■ INFORMATION:
◇ ◇ ◇

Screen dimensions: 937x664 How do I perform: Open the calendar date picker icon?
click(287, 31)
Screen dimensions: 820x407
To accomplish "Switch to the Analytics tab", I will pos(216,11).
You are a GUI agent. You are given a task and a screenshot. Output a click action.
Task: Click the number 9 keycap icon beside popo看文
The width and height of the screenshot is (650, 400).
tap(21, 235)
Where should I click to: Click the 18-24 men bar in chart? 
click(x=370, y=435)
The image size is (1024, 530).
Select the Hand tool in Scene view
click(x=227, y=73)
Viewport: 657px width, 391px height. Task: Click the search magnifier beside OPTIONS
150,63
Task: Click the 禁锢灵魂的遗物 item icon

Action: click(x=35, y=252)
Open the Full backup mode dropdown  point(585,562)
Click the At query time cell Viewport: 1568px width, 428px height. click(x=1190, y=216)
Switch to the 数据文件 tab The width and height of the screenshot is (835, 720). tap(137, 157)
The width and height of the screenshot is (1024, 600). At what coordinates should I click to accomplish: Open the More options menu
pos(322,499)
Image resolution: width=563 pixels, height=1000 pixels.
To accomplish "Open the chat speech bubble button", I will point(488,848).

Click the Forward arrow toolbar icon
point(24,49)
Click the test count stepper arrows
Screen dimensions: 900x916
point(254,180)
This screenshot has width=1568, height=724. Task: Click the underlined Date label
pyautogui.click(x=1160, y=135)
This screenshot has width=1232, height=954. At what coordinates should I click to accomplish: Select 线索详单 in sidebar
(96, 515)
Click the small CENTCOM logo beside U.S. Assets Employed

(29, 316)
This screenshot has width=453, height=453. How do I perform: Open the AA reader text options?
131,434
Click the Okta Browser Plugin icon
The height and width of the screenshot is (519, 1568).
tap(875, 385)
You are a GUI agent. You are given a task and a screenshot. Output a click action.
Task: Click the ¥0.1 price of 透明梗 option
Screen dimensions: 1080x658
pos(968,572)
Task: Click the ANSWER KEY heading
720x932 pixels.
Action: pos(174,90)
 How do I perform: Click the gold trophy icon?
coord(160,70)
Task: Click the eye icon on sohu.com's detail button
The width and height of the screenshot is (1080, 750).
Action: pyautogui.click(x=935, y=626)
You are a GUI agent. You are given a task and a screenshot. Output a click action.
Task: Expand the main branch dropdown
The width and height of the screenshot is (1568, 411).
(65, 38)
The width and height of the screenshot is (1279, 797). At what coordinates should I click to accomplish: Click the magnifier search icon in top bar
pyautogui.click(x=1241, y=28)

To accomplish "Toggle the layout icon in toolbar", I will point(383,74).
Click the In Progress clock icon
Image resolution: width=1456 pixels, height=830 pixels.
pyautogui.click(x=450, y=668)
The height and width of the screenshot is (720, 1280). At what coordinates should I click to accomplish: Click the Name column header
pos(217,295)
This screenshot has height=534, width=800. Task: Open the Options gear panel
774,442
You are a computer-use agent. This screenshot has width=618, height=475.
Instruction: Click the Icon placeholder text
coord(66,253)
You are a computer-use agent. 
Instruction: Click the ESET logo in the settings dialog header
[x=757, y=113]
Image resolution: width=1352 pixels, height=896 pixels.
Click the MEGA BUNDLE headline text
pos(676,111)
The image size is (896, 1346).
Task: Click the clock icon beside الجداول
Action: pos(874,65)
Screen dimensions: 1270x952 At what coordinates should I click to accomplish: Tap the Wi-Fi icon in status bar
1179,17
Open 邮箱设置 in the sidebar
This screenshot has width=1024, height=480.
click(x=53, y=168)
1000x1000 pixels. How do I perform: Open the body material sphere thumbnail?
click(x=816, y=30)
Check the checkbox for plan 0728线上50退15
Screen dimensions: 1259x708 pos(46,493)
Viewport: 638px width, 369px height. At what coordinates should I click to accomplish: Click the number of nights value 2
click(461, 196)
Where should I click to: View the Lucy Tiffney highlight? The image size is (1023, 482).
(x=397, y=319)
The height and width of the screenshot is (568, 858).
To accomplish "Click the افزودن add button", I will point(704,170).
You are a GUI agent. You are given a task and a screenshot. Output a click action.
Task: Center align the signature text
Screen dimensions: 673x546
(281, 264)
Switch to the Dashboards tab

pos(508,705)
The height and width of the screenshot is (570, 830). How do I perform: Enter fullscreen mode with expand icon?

◇ ◇ ◇

■ THE TASK: Copy the material above verbatim.

■ RESPONSE BOX:
Screen dimensions: 937x664 How do I perform: Open the calendar date picker icon?
click(287, 31)
Screen dimensions: 820x407
To accomplish "Switch to the Analytics tab", I will pos(216,11).
You are a GUI agent. You are given a task and a screenshot. Output a click action.
Task: Click the number 9 keycap icon beside popo看文
The width and height of the screenshot is (650, 400).
tap(21, 235)
Where should I click to: Click the 18-24 men bar in chart? 
click(x=370, y=435)
The image size is (1024, 530).
Select the Hand tool in Scene view
click(x=227, y=73)
Viewport: 657px width, 391px height. Task: Click the search magnifier beside OPTIONS
150,63
Task: Click the 禁锢灵魂的遗物 item icon

Action: click(x=35, y=252)
Open the Full backup mode dropdown  point(585,562)
Click the At query time cell Viewport: 1568px width, 428px height. click(x=1190, y=216)
Switch to the 数据文件 tab The width and height of the screenshot is (835, 720). tap(137, 157)
The width and height of the screenshot is (1024, 600). At what coordinates should I click to accomplish: Open the More options menu
pos(322,499)
Image resolution: width=563 pixels, height=1000 pixels.
To accomplish "Open the chat speech bubble button", I will point(488,848).

Click the Forward arrow toolbar icon
point(24,49)
Click the test count stepper arrows
Screen dimensions: 900x916
point(254,180)
This screenshot has width=1568, height=724. Task: Click the underlined Date label
pyautogui.click(x=1160, y=135)
This screenshot has width=1232, height=954. At what coordinates should I click to accomplish: Select 线索详单 in sidebar
(96, 515)
Click the small CENTCOM logo beside U.S. Assets Employed

(29, 316)
This screenshot has width=453, height=453. How do I perform: Open the AA reader text options?
131,434
Click the Okta Browser Plugin icon
The height and width of the screenshot is (519, 1568).
tap(875, 385)
You are a GUI agent. You are given a task and a screenshot. Output a click action.
Task: Click the ¥0.1 price of 透明梗 option
Screen dimensions: 1080x658
pos(968,572)
Task: Click the ANSWER KEY heading
720x932 pixels.
Action: pos(174,90)
 How do I perform: Click the gold trophy icon?
coord(160,70)
Task: Click the eye icon on sohu.com's detail button
The width and height of the screenshot is (1080, 750).
Action: pyautogui.click(x=935, y=626)
You are a GUI agent. You are given a task and a screenshot. Output a click action.
Task: Expand the main branch dropdown
The width and height of the screenshot is (1568, 411).
(65, 38)
The width and height of the screenshot is (1279, 797). At what coordinates should I click to accomplish: Click the magnifier search icon in top bar
pyautogui.click(x=1241, y=28)

To accomplish "Toggle the layout icon in toolbar", I will point(383,74).
Click the In Progress clock icon
Image resolution: width=1456 pixels, height=830 pixels.
pyautogui.click(x=450, y=668)
The height and width of the screenshot is (720, 1280). At what coordinates should I click to accomplish: Click the Name column header
pos(217,295)
This screenshot has height=534, width=800. Task: Open the Options gear panel
774,442
You are a computer-use agent. This screenshot has width=618, height=475.
Instruction: Click the Icon placeholder text
coord(66,253)
You are a computer-use agent. 
Instruction: Click the ESET logo in the settings dialog header
[x=757, y=113]
Image resolution: width=1352 pixels, height=896 pixels.
Click the MEGA BUNDLE headline text
pos(676,111)
The image size is (896, 1346).
Task: Click the clock icon beside الجداول
Action: pos(874,65)
Screen dimensions: 1270x952 At what coordinates should I click to accomplish: Tap the Wi-Fi icon in status bar
1179,17
Open 邮箱设置 in the sidebar
This screenshot has width=1024, height=480.
click(x=53, y=168)
1000x1000 pixels. How do I perform: Open the body material sphere thumbnail?
click(x=816, y=30)
Check the checkbox for plan 0728线上50退15
Screen dimensions: 1259x708 pos(46,493)
Viewport: 638px width, 369px height. At what coordinates should I click to accomplish: Click the number of nights value 2
click(461, 196)
Where should I click to: View the Lucy Tiffney highlight? The image size is (1023, 482).
(x=397, y=319)
The height and width of the screenshot is (568, 858).
To accomplish "Click the افزودن add button", I will point(704,170).
You are a GUI agent. You are given a task and a screenshot. Output a click action.
Task: Center align the signature text
Screen dimensions: 673x546
(281, 264)
Switch to the Dashboards tab

pos(508,705)
The height and width of the screenshot is (570, 830). How do I perform: Enter fullscreen mode with expand icon?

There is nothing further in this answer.